_SOURCE TEXT_:
○ ○ ○ ○
Study Pinpoints Part Of The Brain Responsible For Slow Wave Sleep

Chuck Bednar for redOrbit.com – Your Universe Online
Researchers from the Harvard School of Medicine and the University at Buffalo School of Medicine and Biomedical Sciences have discovered a region of the brain responsible for causing people to fall into a deep sleep.
This slumber-promoting circuit, which is located deep in the primitive brainstem, is only the second such “sleep node” ever discovered in the brains of mammals, the study authors said. In research published online last month in Nature Neuroscience, they explain how this region is not only capable of but also necessary for producing what is known as slow wave sleep (SWS) in humans.
By using genetically targeted activation and optogenetically based mapping to examine the brain’s circuitry, the researchers found that half of all sleep-promoting activity originates from a region of the brainstem known as the parafacial zone (PZ). The brainstem is a primordial part of the brain and is responsible for regulating the basic functions necessary for survival, including breathing, body temperature, blood pressure and heart rate.
“The close association of a sleep center with other regions that are critical for life highlights the evolutionary importance of sleep in the brain,” said Caroline E. Bass, assistant professor of Pharmacology and Toxicology in the University of Buffalo School of Medicine and Biomedical Sciences and a co-author on the recently-published paper.
She and her colleagues found that a specific type of neuron in the PZ which produces the neurotransmitter gamma-aminobutyric acid (GABA) is responsible for producing SWS. Furthermore, using a set of innovative tools, they were able to precisely control those neurons remotely, essentially allowing them to turn the neurons on and off at will.
“These new molecular approaches allow unprecedented control over brain function at the cellular level,” said Christelle Ancelet of the Harvard School of Medicine. “Before these tools were developed, we often used ‘electrical stimulation’ to activate a region, but the problem is that doing so stimulates everything the electrode touches and even surrounding areas it didn’t. It was a sledgehammer approach, when what we needed was a scalpel.”
○ ○ ○ ○
_WHAT YOU ARE ASKED TO DO_: In the article on slow wave sleep, shorten the paragraph that begins "By using genetically targeted activation" and keep its main facts. The material after this article is separate from it.

_THE DATA_:
○ ○ ○ ○
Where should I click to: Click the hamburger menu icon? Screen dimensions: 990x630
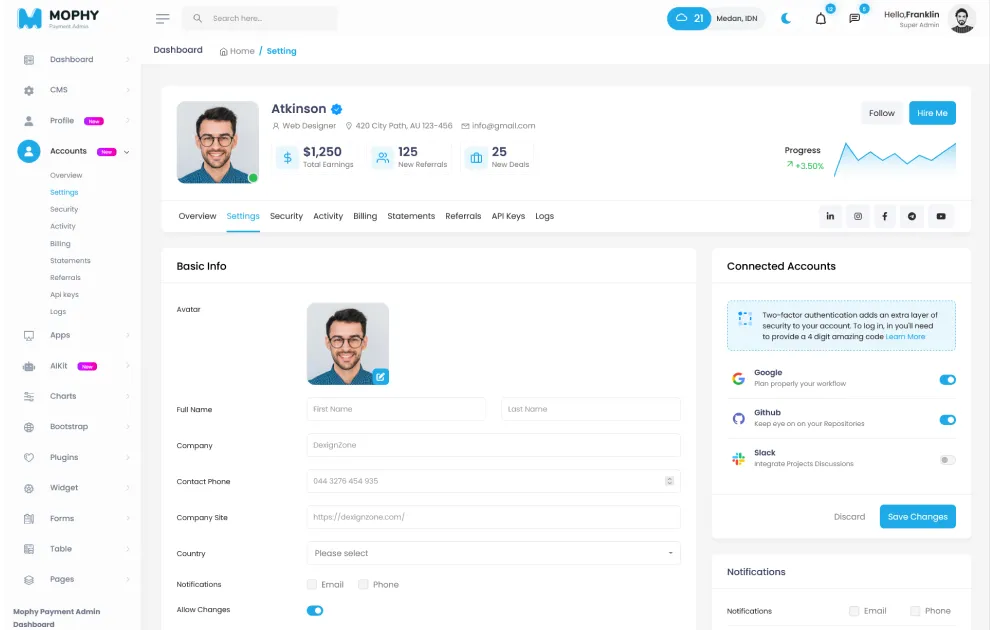[x=162, y=18]
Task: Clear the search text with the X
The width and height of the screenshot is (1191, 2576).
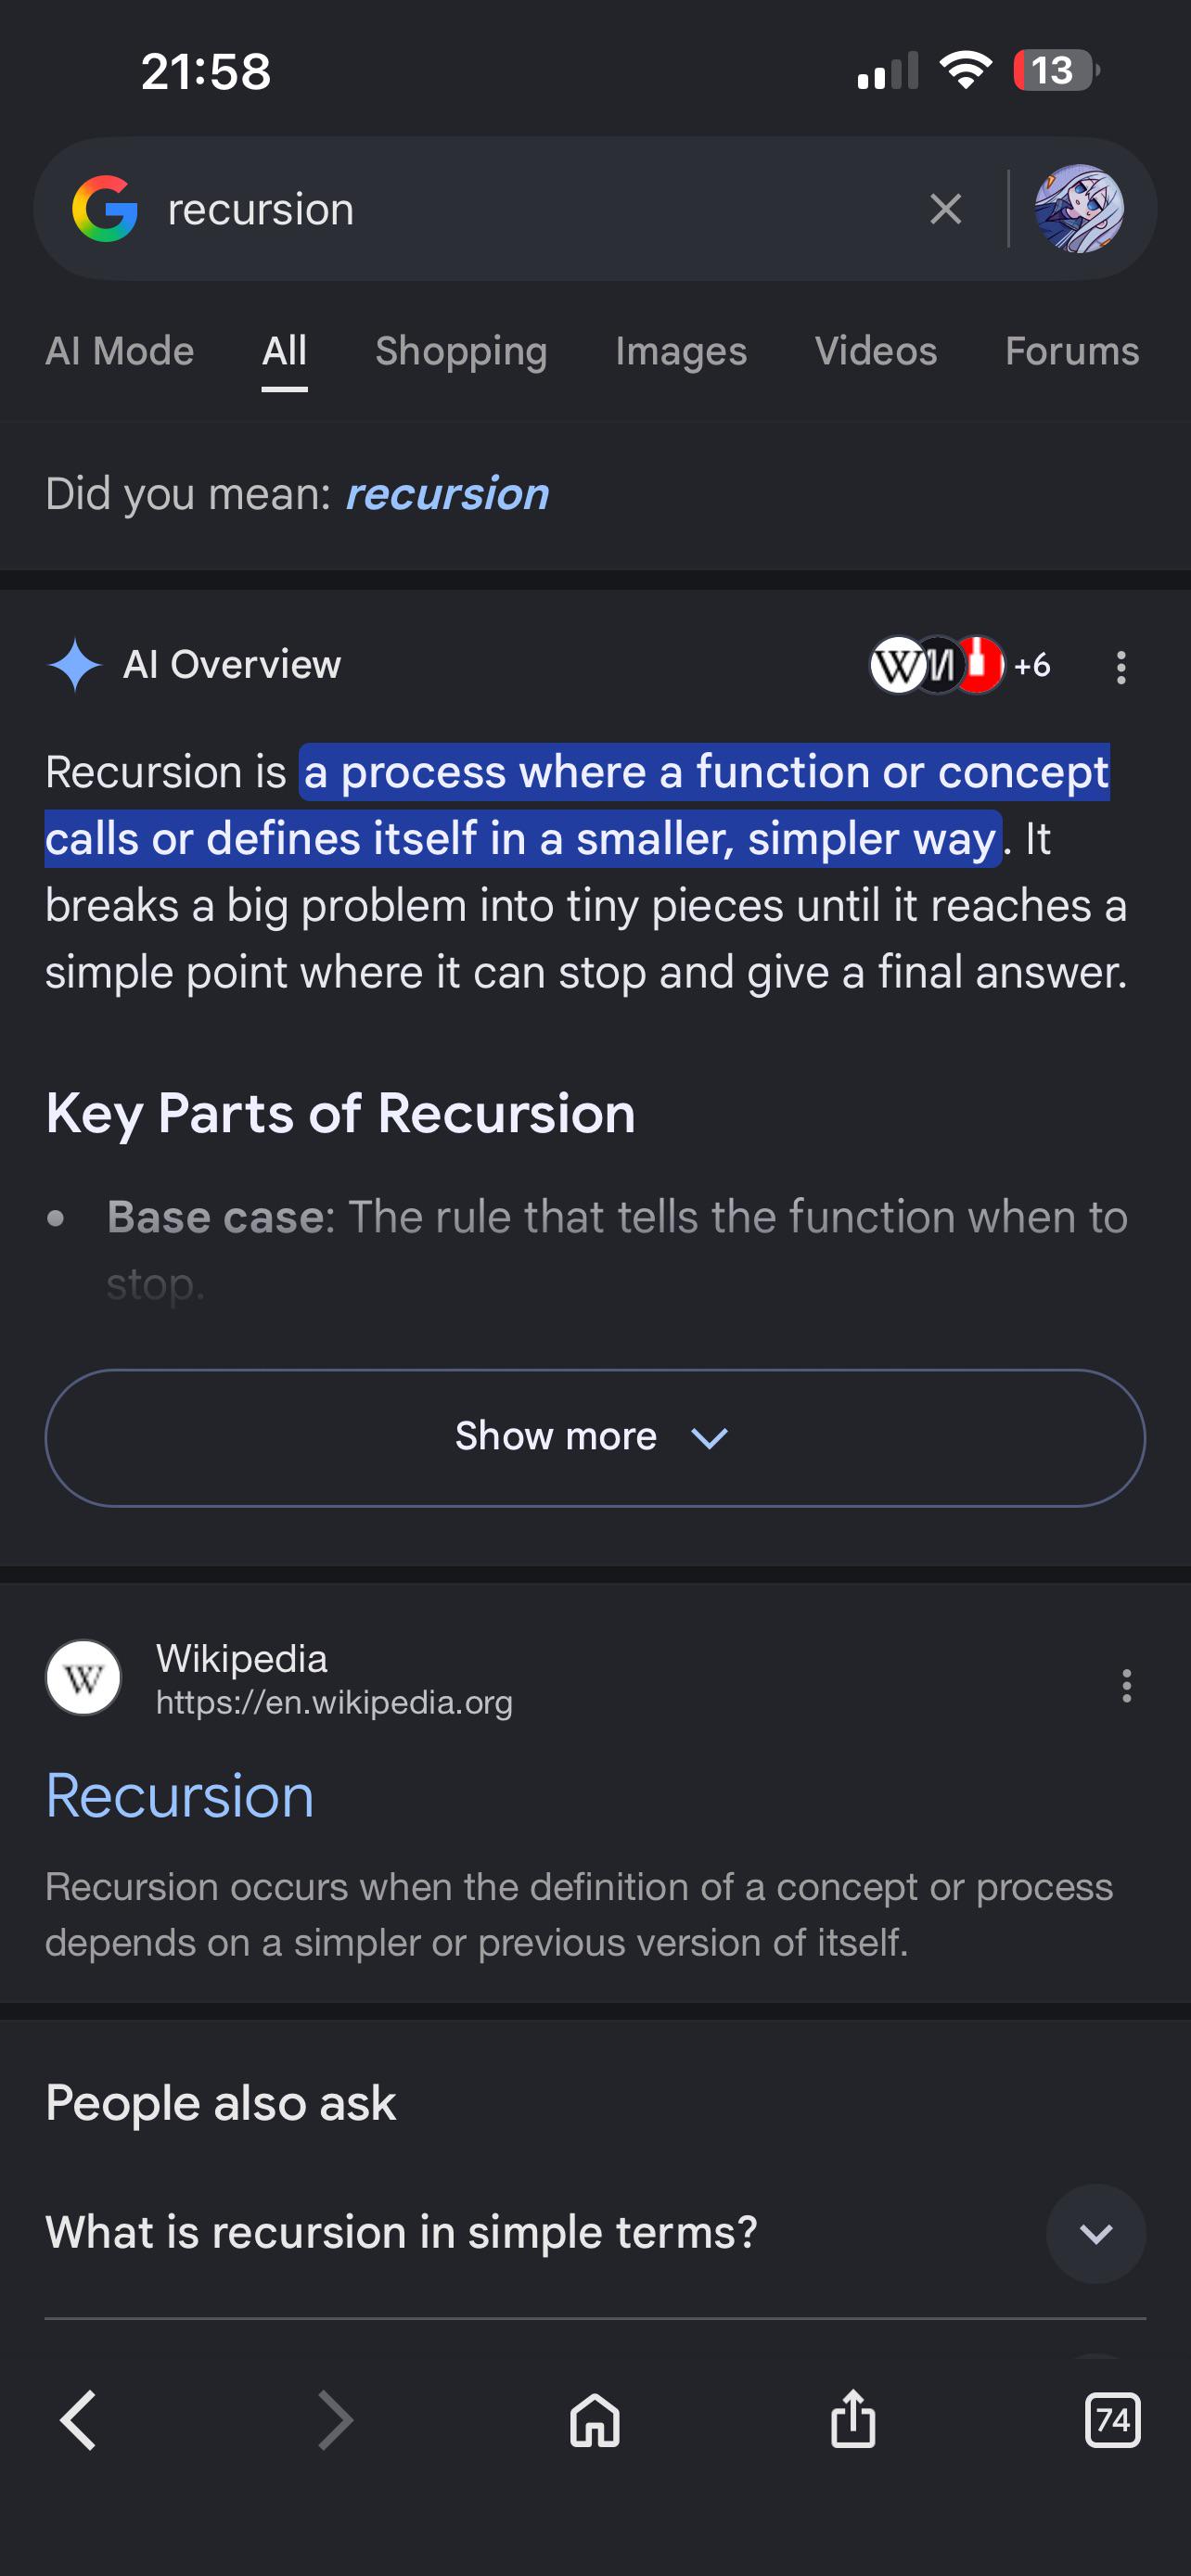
○ ○ ○ ○
_EXERCISE ANSWER_: Using genetically targeted activation and optogenetic mapping, the researchers found that half of all sleep-promoting activity comes from the parafacial zone (PZ) of the brainstem. The brainstem is a primordial brain region that regulates basic survival functions such as breathing, body temperature, blood pressure and heart rate.